## [Task]
Go through the listing and write out all of it exactly.

## [Exercise material]
--- START ---

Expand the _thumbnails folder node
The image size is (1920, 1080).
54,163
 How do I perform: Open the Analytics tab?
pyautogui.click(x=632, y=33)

--- END ---

## [Response]
Expand the _thumbnails folder node
The image size is (1920, 1080).
54,163
 How do I perform: Open the Analytics tab?
pyautogui.click(x=632, y=33)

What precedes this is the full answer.